--- GIVEN INFORMATION ---

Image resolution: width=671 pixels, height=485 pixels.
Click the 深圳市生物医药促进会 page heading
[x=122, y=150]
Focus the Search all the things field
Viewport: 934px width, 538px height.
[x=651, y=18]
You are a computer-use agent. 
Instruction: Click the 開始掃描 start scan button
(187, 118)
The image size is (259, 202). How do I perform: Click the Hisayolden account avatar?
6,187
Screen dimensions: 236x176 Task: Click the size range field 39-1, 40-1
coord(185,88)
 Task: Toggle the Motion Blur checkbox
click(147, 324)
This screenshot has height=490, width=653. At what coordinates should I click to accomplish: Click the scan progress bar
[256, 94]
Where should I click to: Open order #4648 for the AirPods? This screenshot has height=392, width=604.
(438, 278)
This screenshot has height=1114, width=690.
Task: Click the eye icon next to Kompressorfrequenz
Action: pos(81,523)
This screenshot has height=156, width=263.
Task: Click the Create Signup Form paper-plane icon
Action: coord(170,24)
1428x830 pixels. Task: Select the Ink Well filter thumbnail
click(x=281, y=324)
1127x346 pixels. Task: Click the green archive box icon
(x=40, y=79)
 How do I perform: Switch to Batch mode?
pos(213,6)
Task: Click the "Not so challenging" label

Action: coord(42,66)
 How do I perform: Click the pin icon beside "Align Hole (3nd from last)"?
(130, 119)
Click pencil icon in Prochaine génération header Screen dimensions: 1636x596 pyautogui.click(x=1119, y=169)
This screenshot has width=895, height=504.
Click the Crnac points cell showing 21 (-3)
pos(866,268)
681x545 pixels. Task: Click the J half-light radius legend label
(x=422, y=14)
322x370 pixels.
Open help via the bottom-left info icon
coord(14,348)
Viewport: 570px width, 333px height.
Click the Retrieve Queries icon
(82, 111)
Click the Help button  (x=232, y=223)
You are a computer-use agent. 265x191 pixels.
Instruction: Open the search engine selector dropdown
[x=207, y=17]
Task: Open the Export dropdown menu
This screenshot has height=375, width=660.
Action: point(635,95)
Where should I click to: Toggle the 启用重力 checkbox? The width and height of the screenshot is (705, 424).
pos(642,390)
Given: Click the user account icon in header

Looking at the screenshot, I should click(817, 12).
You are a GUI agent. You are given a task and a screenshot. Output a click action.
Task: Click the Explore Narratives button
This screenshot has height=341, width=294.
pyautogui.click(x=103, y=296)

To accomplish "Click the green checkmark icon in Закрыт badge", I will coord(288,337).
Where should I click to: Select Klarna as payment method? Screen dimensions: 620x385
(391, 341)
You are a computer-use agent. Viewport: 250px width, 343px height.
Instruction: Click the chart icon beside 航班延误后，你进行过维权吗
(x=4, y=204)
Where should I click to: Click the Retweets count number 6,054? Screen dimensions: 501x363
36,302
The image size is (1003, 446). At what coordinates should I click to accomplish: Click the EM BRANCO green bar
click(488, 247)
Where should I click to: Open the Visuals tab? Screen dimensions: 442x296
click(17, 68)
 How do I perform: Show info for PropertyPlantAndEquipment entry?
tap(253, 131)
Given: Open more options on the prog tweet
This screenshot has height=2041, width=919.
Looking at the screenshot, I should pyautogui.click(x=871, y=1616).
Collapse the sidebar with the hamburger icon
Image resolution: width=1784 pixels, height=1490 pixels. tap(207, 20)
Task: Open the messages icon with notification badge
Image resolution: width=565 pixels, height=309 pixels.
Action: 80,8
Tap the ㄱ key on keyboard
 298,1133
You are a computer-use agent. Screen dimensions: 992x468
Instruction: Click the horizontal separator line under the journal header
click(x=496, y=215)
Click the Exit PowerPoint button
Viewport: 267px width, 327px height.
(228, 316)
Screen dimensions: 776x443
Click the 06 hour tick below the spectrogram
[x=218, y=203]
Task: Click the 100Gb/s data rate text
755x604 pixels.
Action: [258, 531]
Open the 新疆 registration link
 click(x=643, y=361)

---

Copy out each record, keeping every word as it is.

§ **RESPONSE BOX**
Image resolution: width=671 pixels, height=485 pixels.
Click the 深圳市生物医药促进会 page heading
[x=122, y=150]
Focus the Search all the things field
Viewport: 934px width, 538px height.
[x=651, y=18]
You are a computer-use agent. 
Instruction: Click the 開始掃描 start scan button
(187, 118)
The image size is (259, 202). How do I perform: Click the Hisayolden account avatar?
6,187
Screen dimensions: 236x176 Task: Click the size range field 39-1, 40-1
coord(185,88)
 Task: Toggle the Motion Blur checkbox
click(147, 324)
This screenshot has height=490, width=653. At what coordinates should I click to accomplish: Click the scan progress bar
[256, 94]
Where should I click to: Open order #4648 for the AirPods? This screenshot has height=392, width=604.
(438, 278)
This screenshot has height=1114, width=690.
Task: Click the eye icon next to Kompressorfrequenz
Action: pos(81,523)
This screenshot has height=156, width=263.
Task: Click the Create Signup Form paper-plane icon
Action: coord(170,24)
1428x830 pixels. Task: Select the Ink Well filter thumbnail
click(x=281, y=324)
1127x346 pixels. Task: Click the green archive box icon
(x=40, y=79)
 How do I perform: Switch to Batch mode?
pos(213,6)
Task: Click the "Not so challenging" label

Action: coord(42,66)
 How do I perform: Click the pin icon beside "Align Hole (3nd from last)"?
(130, 119)
Click pencil icon in Prochaine génération header Screen dimensions: 1636x596 pyautogui.click(x=1119, y=169)
This screenshot has width=895, height=504.
Click the Crnac points cell showing 21 (-3)
pos(866,268)
681x545 pixels. Task: Click the J half-light radius legend label
(x=422, y=14)
322x370 pixels.
Open help via the bottom-left info icon
coord(14,348)
Viewport: 570px width, 333px height.
Click the Retrieve Queries icon
(82, 111)
Click the Help button  (x=232, y=223)
You are a computer-use agent. 265x191 pixels.
Instruction: Open the search engine selector dropdown
[x=207, y=17]
Task: Open the Export dropdown menu
This screenshot has height=375, width=660.
Action: point(635,95)
Where should I click to: Toggle the 启用重力 checkbox? The width and height of the screenshot is (705, 424).
pos(642,390)
Given: Click the user account icon in header

Looking at the screenshot, I should click(817, 12).
You are a GUI agent. You are given a task and a screenshot. Output a click action.
Task: Click the Explore Narratives button
This screenshot has height=341, width=294.
pyautogui.click(x=103, y=296)

To accomplish "Click the green checkmark icon in Закрыт badge", I will coord(288,337).
Where should I click to: Select Klarna as payment method? Screen dimensions: 620x385
(391, 341)
You are a computer-use agent. Viewport: 250px width, 343px height.
Instruction: Click the chart icon beside 航班延误后，你进行过维权吗
(x=4, y=204)
Where should I click to: Click the Retweets count number 6,054? Screen dimensions: 501x363
36,302
The image size is (1003, 446). At what coordinates should I click to accomplish: Click the EM BRANCO green bar
click(488, 247)
Where should I click to: Open the Visuals tab? Screen dimensions: 442x296
click(17, 68)
 How do I perform: Show info for PropertyPlantAndEquipment entry?
tap(253, 131)
Given: Open more options on the prog tweet
This screenshot has height=2041, width=919.
Looking at the screenshot, I should pyautogui.click(x=871, y=1616).
Collapse the sidebar with the hamburger icon
Image resolution: width=1784 pixels, height=1490 pixels. tap(207, 20)
Task: Open the messages icon with notification badge
Image resolution: width=565 pixels, height=309 pixels.
Action: 80,8
Tap the ㄱ key on keyboard
 298,1133
You are a computer-use agent. Screen dimensions: 992x468
Instruction: Click the horizontal separator line under the journal header
click(x=496, y=215)
Click the Exit PowerPoint button
Viewport: 267px width, 327px height.
(228, 316)
Screen dimensions: 776x443
Click the 06 hour tick below the spectrogram
[x=218, y=203]
Task: Click the 100Gb/s data rate text
755x604 pixels.
Action: [258, 531]
Open the 新疆 registration link
 click(x=643, y=361)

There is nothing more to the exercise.